Jorginho conquistou a Eurocopa, Liga dos Campeões e a Supercopa da Europa e é candidato à Bola de Ouro — Foto: Infoesporte/ge.globo
Catarinense de Imbituba, Jorginho pode ser o primeiro jogador nascido no Brasil eleito melhor do mundo em 14 anos. O último foi Kaká, em 2007. Mas essa conquista não iria para o futebol brasileiro. O volante se mudou para a Itália com 15 anos e diz que deve tudo ao país. Mas revela uma consulta da CBF em 2016 que lhe impôs um dilema:
– Como vou dizer não? Eu cresci vendo Ronaldo, Ronaldinho e Kaká jogando. Amarelinha é amarelinha, né? Não é “nem pensei”. Também não é assim. Lógico que mexeu comigo naquele momento. Tive uma conversa com meus pais e acabei decidindo (defender a Itália). Não me sentiria bem comigo também. Me sentiria ingrato, digamos.
Qual o segredo da revolução imposta por Thomas Tuchel no Chelsea? Se pudesse votar, quem Jorginho elegeria como melhor do mundo? Quais os planos do volante para o futuro?
Confira mais respostas na íntegra da entrevista:
Jorginho, quando a temporada passada acabou, a gente ficou com aquela ideia na cabeça: “Imagina se o Tuchel estivesse desde o início…”. Agora ele está. E o time ganhou o reforço do Lukaku. A pressão aumentou?
– No Chelsea sempre tem pressão. Uma equipe como o Chelsea sempre tem pressão. Não deveríamos sentir essa pressão, deveríamos, sim, confiar no trabalho que todo mundo vem fazendo junto. Acreditar e sentir o crescimento, ter a vontade de continuar crescendo. Aí essa pressão acaba diminuindo pelo fato de que você dá o seu melhor pelo bem da equipe. Esse é a parte fundamental, na minha opinião. Quando você pode confiar no seu trabalho, na vontade que você tem de crescer e no seu trabalho, essa pressão abaixa, porque o trabalho vem sendo bem feito, e os resultados vêm.

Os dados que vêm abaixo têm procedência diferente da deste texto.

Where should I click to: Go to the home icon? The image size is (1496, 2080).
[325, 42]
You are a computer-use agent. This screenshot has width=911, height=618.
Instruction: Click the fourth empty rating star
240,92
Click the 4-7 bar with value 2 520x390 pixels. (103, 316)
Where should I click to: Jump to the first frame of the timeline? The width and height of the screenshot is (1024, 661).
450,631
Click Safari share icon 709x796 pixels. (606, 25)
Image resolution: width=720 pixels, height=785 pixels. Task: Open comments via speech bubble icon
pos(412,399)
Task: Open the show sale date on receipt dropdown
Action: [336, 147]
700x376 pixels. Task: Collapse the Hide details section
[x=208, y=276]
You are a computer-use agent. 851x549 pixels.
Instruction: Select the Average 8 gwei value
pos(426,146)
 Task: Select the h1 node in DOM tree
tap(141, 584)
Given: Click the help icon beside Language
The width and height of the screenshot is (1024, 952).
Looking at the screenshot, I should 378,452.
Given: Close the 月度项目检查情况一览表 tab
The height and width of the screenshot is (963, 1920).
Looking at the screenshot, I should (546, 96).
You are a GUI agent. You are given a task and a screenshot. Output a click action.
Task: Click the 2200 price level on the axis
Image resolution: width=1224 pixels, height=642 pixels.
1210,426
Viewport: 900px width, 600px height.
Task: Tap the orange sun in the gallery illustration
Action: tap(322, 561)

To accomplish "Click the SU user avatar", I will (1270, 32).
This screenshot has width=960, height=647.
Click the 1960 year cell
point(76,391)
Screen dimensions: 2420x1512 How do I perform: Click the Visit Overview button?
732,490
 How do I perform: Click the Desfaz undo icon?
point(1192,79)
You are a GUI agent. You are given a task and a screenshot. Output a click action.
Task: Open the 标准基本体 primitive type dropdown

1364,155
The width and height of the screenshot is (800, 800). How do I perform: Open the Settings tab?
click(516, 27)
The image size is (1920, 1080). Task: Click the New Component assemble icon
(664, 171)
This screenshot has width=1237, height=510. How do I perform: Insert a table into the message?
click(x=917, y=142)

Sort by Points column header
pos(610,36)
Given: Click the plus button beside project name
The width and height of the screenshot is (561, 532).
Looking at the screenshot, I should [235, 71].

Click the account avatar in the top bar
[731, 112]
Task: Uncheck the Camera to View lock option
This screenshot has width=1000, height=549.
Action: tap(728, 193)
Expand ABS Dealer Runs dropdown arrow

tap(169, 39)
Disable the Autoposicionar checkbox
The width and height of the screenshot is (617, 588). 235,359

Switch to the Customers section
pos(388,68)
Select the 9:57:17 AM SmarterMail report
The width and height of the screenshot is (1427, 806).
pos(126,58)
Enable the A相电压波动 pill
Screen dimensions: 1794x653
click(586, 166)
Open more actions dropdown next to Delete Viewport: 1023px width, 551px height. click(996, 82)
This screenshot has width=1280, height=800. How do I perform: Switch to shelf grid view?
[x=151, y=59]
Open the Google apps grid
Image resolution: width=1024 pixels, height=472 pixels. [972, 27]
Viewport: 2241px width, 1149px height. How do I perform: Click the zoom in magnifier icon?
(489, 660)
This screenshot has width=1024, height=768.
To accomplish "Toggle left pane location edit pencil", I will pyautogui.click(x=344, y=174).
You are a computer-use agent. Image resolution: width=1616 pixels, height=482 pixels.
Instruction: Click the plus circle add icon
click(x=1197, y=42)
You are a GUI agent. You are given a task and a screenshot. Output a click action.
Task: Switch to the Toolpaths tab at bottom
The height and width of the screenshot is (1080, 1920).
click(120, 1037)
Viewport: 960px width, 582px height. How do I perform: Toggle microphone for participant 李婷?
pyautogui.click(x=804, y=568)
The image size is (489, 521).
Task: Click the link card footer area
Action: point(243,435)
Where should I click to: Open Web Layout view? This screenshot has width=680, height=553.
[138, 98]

Por que o Tuchel deu tanto certo e tão rápido?
– Eu acredito que foi uma combinação. Ele é um treinador de um nível muito alto, que tem conhecimento muito grande de futebol. Ele, como pessoa, é sensacional também. Facilita todo o processo, não só ele, como a equipe dele. Ele teve uma inteligência muito grande de ter reconhecido as características dos jogadores que tinha à disposição, identificado uma maneira melhor que a equipe poderia jogar, confiou nos jogadores e passou confiança. Passou serenidade para trabalhar, e aí os resultados chegaram.
É certo dizer que ambição maior nesta temporada é pela Premier League?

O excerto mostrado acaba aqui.